The Craven was recently nominated for a Art Fund Museum of the Year award and it's this report in The Guardian which prompted me to book at ticket to Yorkshire. The last time I visited Skipton was in my undergraduate days when you could travel anywhere in West Yorkshire by bus from Leeds at the weekend for 60p. Skipton would have been the furthest I went, two hours there, two hours back. I'm not sure I would have had the patience now, although it was roughly three hours from Liverpool by train.
Judging by the accession number. the book seems like a very late entry into the catalogue because it had only recently been made available to the public as a First Folio. For much of its time at the Craven it was been designated as a Second Folio, and it wasn't until 2003 that the scholar Anthony West, the West of the The Shakespeare First Folios, studied the pages and determined that they were from the 1623 original. As he and Rasmussen say, "Security was immediately increased".
But it took until March 2011 for the necessary funds to be gathered for the current secure display case to be added to Craven's exhibition, which is accompanied by video explaining the importance of the book narrated by Yorkshire's own Patrick Stewart and wall panels describing the provenance of the book. The Craven Museum was recently refurbished (hence the nomination) but judging by the descriptions this corner seems like it's much the same as it was ten years before.

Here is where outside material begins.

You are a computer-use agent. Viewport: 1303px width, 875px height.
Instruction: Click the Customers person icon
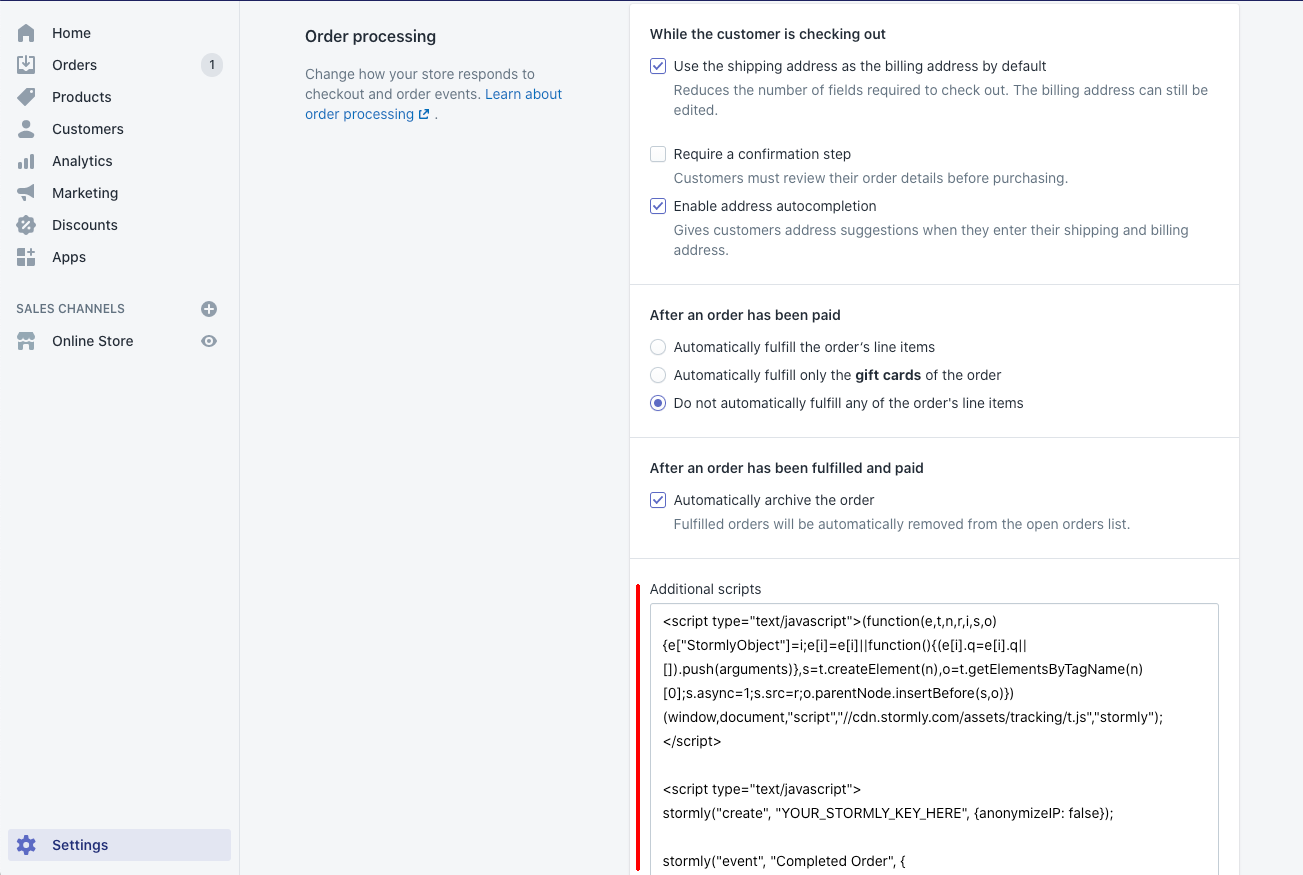click(26, 129)
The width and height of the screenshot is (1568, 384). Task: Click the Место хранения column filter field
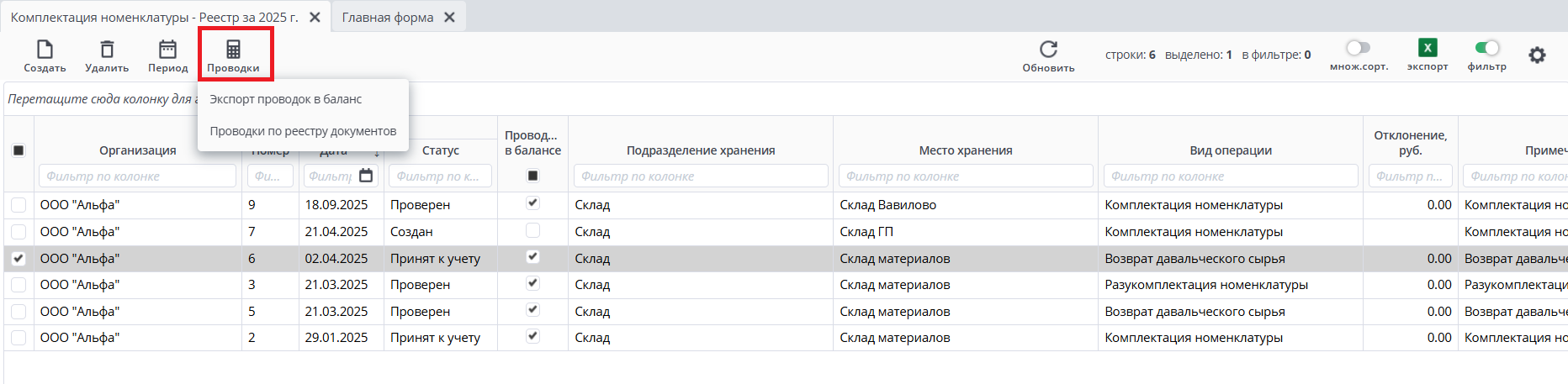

The provenance of this folio is minimal. The trail begins with John James Wilkinson, who after selling his cotton and tobacco business became a naturalist studying marine insects who also had an interest in literature, but there's no indication of how he acquired it. When he died in 1919, the Folio was inherited by his sister Ann who then bequeathed it to the town of Skipton in 1936, which is when it was misidentified as a Second Folio.
The Guardian piece suggests it then sat in a cupboard beneath a sink for the intervening decades until the new identification. It was probably easily overlooked because as you can see from the digitised version, it's missing the title pages and comedies so without the front page you could imagine various staff over the years not really thinking it was anything more than a pile of old papers because why would they even have a Shakespeare First Folio?
Now that I am foliospotting, I'm going to have to step up my game. There are still plenty of documentaries to look at but with the re-opening of the Folger Shakespeare Library and its display of all the Shakespeare folios they own, I'm already looking at the logistics of visiting Washington DC. How can any foliospotter turn down the opportunity to see our equivalent of Llandudno Junction traction maintenance depot?